• [EXERCISE]: Copy the entries below, swapping every "screenshot" for "image" and keeping everything else unchanged. Leave the pictures out.

─── TASK DATA ───

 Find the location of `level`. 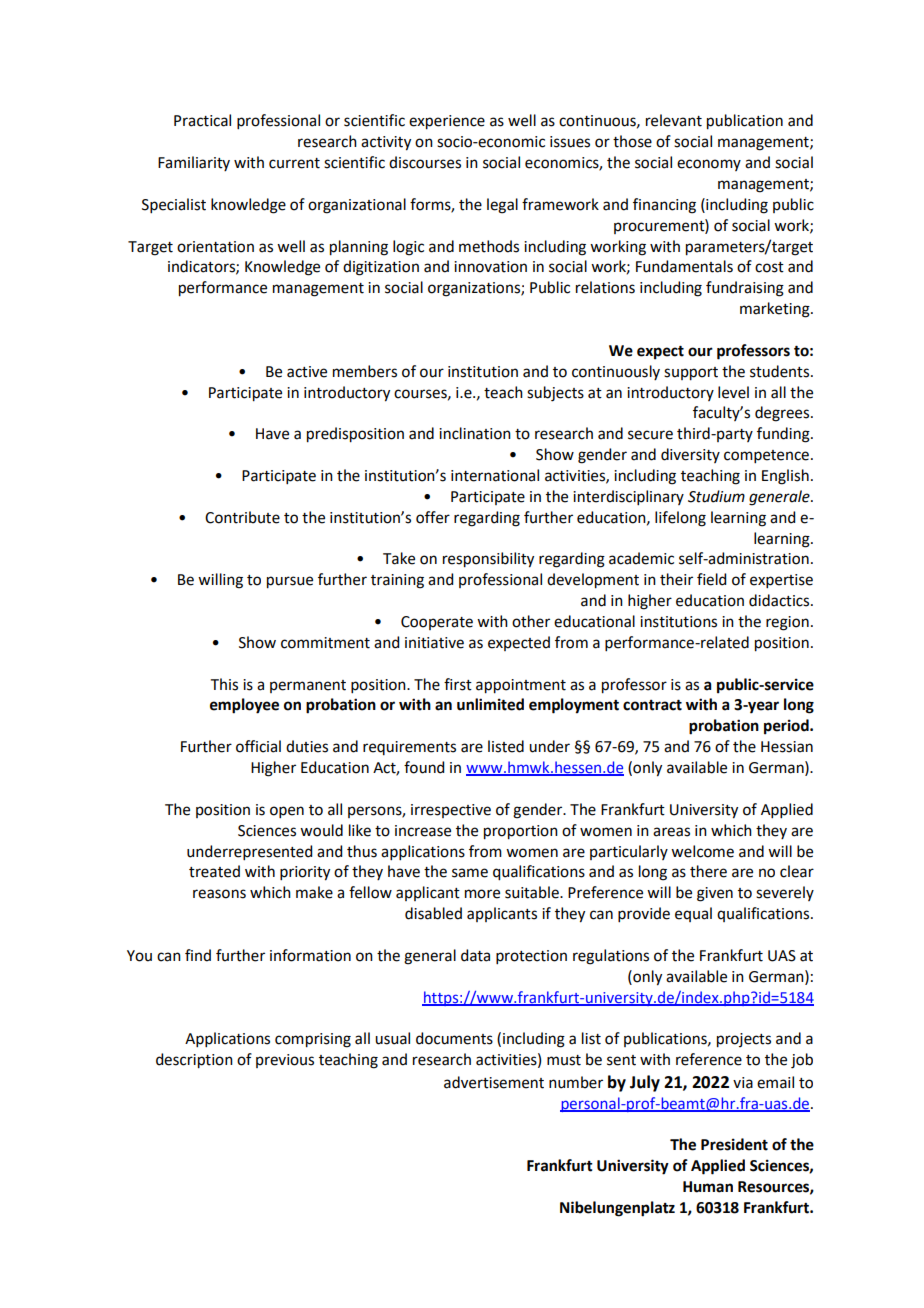

level is located at coordinates (733, 392).
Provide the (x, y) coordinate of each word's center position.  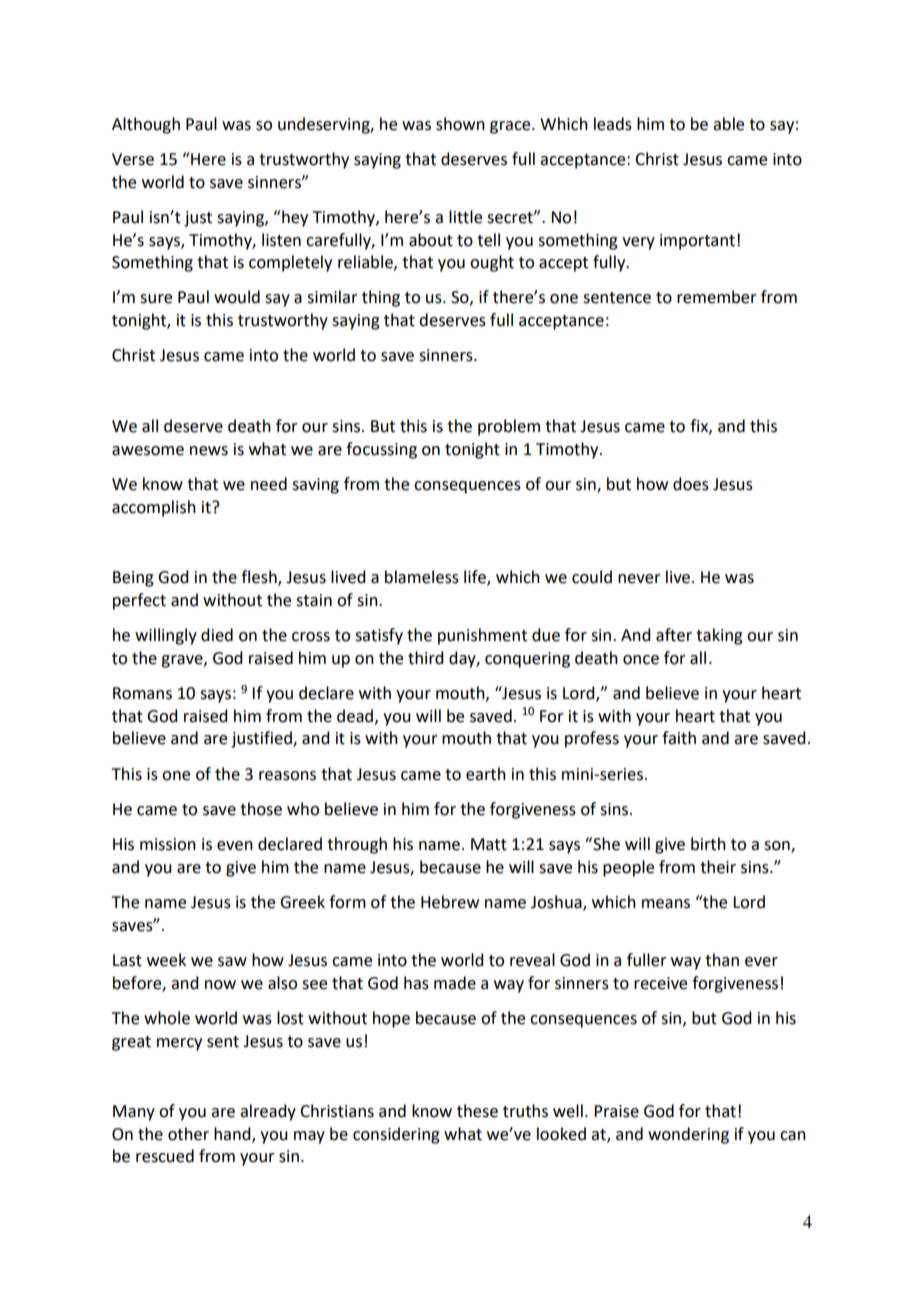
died (217, 635)
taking (719, 636)
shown (460, 124)
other (188, 1134)
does (691, 484)
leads (613, 124)
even (235, 846)
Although (146, 125)
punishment (482, 636)
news (209, 451)
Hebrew (450, 902)
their (718, 867)
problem (509, 427)
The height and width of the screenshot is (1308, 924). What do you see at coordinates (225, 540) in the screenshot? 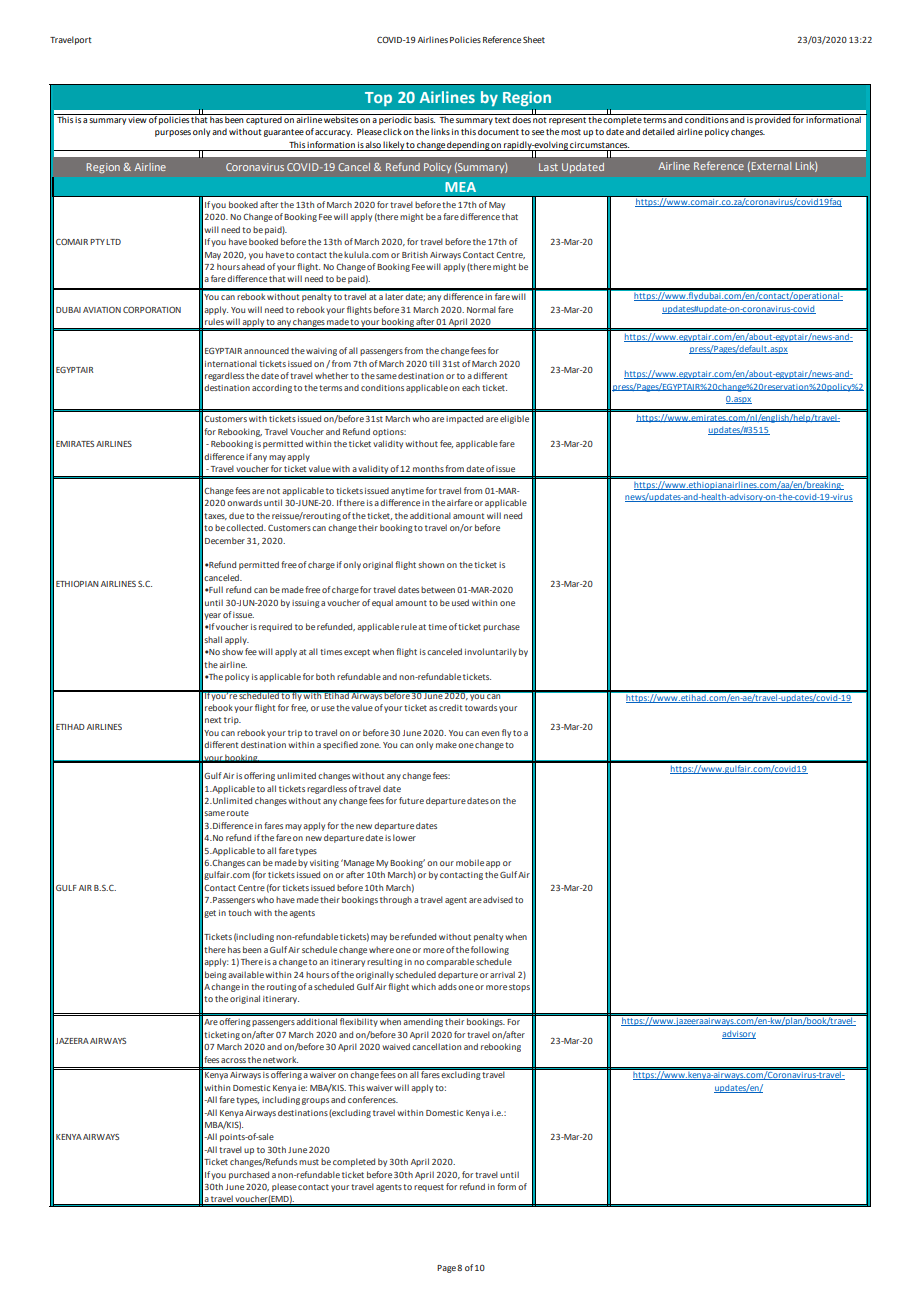
I see `December` at bounding box center [225, 540].
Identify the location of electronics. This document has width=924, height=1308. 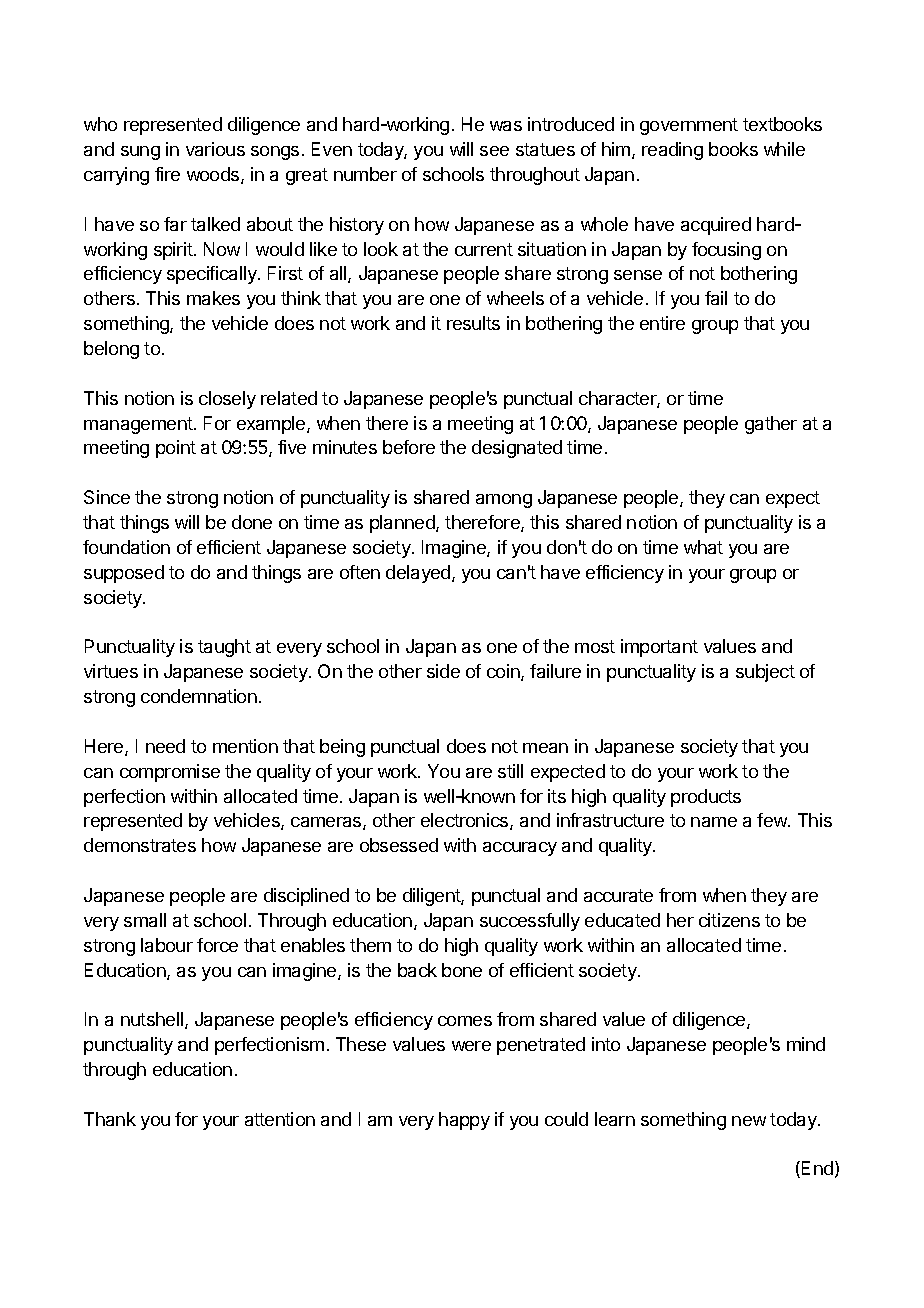
(466, 821).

───

• [TASK SOLUTION]:
 Find the location of `level`. 

level is located at coordinates (733, 392).
Provide the (x, y) coordinate of each word's center position.  
died (217, 635)
taking (719, 636)
shown (460, 124)
other (188, 1134)
does (691, 484)
leads (613, 124)
even (235, 846)
Although (146, 125)
punishment (482, 636)
news (209, 451)
Hebrew (450, 902)
their (718, 867)
problem (509, 427)
The height and width of the image is (1308, 924). What do you see at coordinates (225, 540) in the image? 
I see `December` at bounding box center [225, 540].
Identify the location of electronics. This document has width=924, height=1308. 
(466, 821).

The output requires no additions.